*REQUIRED ACTIONS*:
1) In the passage on the Capitol riot, copy down the words from "Williams is seen" to "Suspects Identify Themselves)." without any change.
2) Does the passage on the Capitol riot support each statement below? Answer yes or no for each, quoting the words that decide it.
(a) ITV identified Williams about a day before charges were filed.
(b) Williams's father confirmed that she was at the Capitol.
(c) Sen. Jeff Merkley said a laptop had been stolen from a table.

Williams is seen in footage directing other protesters, and the FBI and her mother have confirmed her presence at the Capitol. Lund writes that the area to which she directed other protesters is near a staircase that leads to House Speaker Nancy Pelosi's office. The wealth of videos of the riot, taken by participants, is driving successful identifications of those sought (see: Capitol Riot Suspects Identify Themselves).
British broadcaster ITV publicly identified Williams about a day before the charges were filed, and Williams can be seen in this excerpt from ITV's footage.
This woman, Riley June Williams, was identified by ITV as the green shirt woman that directed the crowd to Pelosi's office. pic.twitter.com/X1lhQRZzx0— Scooter Pierce (@KarenBenShapiro) January 18, 2021
Post-riot, reports emerged that some of the participants had stolen electronic items, including a laptop used by Pelosi's office. Pelosi's chief of staff, Drew Hammill, tweeted this three days after the riot:
A laptop from a conference room was stolen. It was a laptop that was only used for presentations. https://t.co/S7YGPnLaWy— Drew Hammill (@Drew_Hammill) January 8, 2021
The theft of electronic equipment from legislators in the blitz against the Capitol immediately sounded an alarm for information security professionals. Sen. Jeff Merkley, D-Ore., who posted a video of the damage in his office, also said a laptop had been stolen from a table.

(Stored data entries)
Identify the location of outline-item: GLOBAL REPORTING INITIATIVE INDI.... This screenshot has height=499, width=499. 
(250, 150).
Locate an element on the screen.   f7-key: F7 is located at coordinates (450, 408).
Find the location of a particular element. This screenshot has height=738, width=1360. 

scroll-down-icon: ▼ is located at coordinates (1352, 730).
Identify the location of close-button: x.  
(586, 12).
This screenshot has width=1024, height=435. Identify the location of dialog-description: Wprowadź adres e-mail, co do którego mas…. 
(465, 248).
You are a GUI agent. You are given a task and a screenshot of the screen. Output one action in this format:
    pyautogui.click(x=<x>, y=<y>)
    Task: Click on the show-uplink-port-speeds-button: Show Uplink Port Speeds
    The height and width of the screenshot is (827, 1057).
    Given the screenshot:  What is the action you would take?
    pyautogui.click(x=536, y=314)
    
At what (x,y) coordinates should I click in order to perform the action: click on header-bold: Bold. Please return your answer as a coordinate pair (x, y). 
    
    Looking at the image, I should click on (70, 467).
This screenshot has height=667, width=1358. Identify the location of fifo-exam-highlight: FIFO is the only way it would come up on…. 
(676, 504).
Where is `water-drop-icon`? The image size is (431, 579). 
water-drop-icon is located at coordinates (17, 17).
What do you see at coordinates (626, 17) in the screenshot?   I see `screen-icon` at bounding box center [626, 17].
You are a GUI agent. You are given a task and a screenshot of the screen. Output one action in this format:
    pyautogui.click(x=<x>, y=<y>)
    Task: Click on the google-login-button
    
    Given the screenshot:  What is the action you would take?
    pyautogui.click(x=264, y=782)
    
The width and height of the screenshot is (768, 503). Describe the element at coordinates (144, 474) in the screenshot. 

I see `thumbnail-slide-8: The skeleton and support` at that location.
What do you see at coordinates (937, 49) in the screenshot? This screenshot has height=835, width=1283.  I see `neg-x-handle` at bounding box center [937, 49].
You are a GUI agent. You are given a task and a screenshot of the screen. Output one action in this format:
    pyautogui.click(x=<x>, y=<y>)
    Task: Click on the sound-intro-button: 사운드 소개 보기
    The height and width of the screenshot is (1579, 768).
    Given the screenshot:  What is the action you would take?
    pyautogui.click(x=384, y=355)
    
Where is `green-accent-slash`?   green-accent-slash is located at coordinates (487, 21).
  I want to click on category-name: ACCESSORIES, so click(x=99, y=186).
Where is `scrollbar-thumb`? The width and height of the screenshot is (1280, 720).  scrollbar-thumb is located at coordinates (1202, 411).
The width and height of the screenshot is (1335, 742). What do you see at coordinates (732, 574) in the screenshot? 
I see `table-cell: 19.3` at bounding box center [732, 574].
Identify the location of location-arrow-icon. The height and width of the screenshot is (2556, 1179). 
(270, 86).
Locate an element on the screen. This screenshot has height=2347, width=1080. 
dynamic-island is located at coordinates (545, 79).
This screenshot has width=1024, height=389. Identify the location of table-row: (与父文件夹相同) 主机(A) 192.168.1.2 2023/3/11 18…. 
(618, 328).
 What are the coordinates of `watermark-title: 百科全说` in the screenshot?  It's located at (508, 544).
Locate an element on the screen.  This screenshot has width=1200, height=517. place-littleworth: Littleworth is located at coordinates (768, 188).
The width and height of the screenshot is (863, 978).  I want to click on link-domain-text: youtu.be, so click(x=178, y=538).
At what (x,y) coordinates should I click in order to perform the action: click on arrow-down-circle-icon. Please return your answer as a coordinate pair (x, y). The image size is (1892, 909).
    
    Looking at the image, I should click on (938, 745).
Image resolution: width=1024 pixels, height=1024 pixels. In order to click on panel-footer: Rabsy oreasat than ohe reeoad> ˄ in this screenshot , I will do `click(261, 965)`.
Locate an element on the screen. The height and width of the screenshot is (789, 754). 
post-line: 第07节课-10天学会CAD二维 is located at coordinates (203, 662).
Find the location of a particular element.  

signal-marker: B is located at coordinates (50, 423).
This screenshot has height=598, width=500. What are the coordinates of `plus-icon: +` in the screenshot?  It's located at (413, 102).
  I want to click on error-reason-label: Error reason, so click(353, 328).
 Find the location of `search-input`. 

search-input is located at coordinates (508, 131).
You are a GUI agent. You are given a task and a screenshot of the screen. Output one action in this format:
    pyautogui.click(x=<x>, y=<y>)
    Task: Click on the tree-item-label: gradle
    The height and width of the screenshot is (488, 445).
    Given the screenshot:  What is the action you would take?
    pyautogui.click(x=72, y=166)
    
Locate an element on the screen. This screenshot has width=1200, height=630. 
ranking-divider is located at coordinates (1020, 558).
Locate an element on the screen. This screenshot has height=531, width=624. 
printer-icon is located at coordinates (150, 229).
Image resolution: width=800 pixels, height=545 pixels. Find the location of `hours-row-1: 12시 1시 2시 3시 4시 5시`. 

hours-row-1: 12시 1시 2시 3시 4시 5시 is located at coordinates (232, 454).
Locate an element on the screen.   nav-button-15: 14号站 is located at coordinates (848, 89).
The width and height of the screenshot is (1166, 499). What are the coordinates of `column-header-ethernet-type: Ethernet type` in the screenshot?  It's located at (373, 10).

*RESPONSE LIST*:
1)
Williams is seen in footage directing other protesters, and the FBI and her mother have confirmed her presence at the Capitol. Lund writes that the area to which she directed other protesters is near a staircase that leads to House Speaker Nancy Pelosi's office. The wealth of videos of the riot, taken by participants, is driving successful identifications of those sought (see: Capitol Riot Suspects Identify Themselves).

2)
(a) Yes: "British broadcaster ITV publicly identified Williams about a day before the charges were filed"
(b) No: "the FBI and her mother have confirmed her presence at the Capitol"
(c) Yes: "also said a laptop had been stolen from a table"